How to not piss off ED staff

After the second time in two years visiting the ED for very legitimate complaints, and being treated absolutely marvelously, I’d like to offer you a primer for surviving your ED visit without being asked to leave or escorted out by security.

  1. Don’t go to the ED for bullshit, e.g. herpes, migraines, ‘flu, pregnancy test, anxiety attack, cut finger, med refill, etc.
  2. Be polite.
  3. Don’t complain that the wait is too long. (See #1.)
  4. Say “please” and “thank you.” (Did we mention that already?)
  5. Don’t insist that you “need something for pain.”
  6. Don’t start a fight anywhere on hospital property.
  7. Don’t bring weapons.
  8. Or drugs.
  9. Don’t fail to even make the slightest effort to be at least a marginal historian.
  10. Don’t forget that there are always people who are sicker than you. (See #1.)
  11. Don’t bring your entire family unless you’re about to die. (See #1.)
  12. Don’t be upset if you get thrown into the waiting room even if you took an ambulance out of service for your bullshit. (See #1.)
  13. Don’t be upset when you get called out on your bullshit.
  14. Don’t pee on the floor.
  15. Don’t poop on the floor.
  16. Don’t vomit on the floor.
  17. Don’t demand stuff if you’re a freeloader.
  18. Don’t go back to the ED until you go to your follow-ups.

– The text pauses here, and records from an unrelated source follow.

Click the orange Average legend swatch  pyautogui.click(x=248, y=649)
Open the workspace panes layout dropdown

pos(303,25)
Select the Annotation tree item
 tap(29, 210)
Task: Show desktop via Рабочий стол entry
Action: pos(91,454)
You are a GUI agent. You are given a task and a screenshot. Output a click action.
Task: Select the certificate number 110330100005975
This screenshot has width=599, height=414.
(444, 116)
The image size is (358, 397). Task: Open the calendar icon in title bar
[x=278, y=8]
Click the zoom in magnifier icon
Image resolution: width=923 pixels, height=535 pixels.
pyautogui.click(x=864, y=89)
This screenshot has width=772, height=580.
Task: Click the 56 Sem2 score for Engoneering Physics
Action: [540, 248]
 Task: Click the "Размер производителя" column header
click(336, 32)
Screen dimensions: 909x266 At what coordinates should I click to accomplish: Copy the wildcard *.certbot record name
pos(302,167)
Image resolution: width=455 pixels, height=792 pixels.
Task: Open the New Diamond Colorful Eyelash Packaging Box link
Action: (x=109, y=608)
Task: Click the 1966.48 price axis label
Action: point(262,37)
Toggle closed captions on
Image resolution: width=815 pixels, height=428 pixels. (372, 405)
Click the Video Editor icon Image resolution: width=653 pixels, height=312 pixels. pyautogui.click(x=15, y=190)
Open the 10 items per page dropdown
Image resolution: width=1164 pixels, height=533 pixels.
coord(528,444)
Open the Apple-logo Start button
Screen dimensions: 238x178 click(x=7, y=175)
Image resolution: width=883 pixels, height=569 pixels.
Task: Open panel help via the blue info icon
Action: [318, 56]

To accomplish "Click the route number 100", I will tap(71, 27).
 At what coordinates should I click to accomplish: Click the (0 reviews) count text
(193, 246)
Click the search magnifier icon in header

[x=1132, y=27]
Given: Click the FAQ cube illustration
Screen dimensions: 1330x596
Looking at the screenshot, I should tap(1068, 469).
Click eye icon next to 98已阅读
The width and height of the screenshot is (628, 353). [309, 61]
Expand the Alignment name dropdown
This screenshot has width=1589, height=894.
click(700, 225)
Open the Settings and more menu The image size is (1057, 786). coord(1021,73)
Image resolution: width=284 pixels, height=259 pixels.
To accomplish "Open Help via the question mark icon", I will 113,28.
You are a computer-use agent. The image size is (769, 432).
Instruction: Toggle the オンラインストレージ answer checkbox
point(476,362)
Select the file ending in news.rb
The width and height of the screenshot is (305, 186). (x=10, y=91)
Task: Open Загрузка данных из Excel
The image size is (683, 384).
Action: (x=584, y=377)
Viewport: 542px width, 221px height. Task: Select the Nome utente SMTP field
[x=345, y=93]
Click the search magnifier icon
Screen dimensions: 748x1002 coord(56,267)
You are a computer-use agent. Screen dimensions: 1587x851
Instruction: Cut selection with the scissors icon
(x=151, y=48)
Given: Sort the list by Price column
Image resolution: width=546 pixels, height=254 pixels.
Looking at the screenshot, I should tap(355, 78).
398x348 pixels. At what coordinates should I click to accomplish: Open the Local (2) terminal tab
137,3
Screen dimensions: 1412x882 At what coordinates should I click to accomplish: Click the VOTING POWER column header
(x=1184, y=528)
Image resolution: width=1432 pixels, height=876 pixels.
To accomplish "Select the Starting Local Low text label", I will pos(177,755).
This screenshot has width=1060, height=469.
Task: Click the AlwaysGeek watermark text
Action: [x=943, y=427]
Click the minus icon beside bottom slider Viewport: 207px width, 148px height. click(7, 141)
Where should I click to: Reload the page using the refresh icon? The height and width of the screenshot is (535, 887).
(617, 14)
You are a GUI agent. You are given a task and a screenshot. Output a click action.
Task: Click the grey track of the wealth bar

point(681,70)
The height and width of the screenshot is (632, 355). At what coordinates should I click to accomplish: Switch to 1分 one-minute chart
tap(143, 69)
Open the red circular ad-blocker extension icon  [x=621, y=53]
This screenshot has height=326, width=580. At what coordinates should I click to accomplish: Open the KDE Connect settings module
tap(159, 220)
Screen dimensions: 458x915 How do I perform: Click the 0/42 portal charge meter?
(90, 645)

4 thoughts on “How to not piss off ED staff”

  1. #1 – regarding migraines

    Although I do understand that there ARE prople out there that come to the ED just for drugs, keep in mind that migraines are a real problem! When it’s a weekend, DRs offices are closed. A patient in extreme pain, vomiting, etc… needs medical assistance. It is annoying when people with migraines are judged as drug addicts or just someone with a HA.

  2. Re #1 – I agree with “Annoyed” that migraines can be a legitimate reason to go to the ER. My neurologist has even advised that I *should* go to the ER for persistent pain because there is only so much that she can do from an office setting. My orders are to try 3 different migraine medications (each is to be taken 30 minutes apart) and if they all fail, try Vicodin (I have a small quantity as “rescue medication”) and if that fails, after 4 hours go to the ER. That means that by the time I reach the ER, my migraine is worsening and I’ve been suffering for 5+ hours.

    Although, my note back to the ER staff would be 1) don’t treat all migraine sufferers like addicts and 2) don’t treat all migraine attacks as a stroke. My local hospital prefers #2 so the (fortunately few) times that I have been, I get a CT and an MRI and then they say “oh it’s just a migraine, here’s some pain medication” (my experience was morphine into the arm – which feels like being burned through your veins. It’s really terrible and I avoid the ER as much as I can to avoid it). There are also some very effective non-narcotic treatments for migraine (including steroids) that doctors could try. This would also help separate the seekers from the sufferers. Someone looking for pain killers isn’t going to be happy with steroids.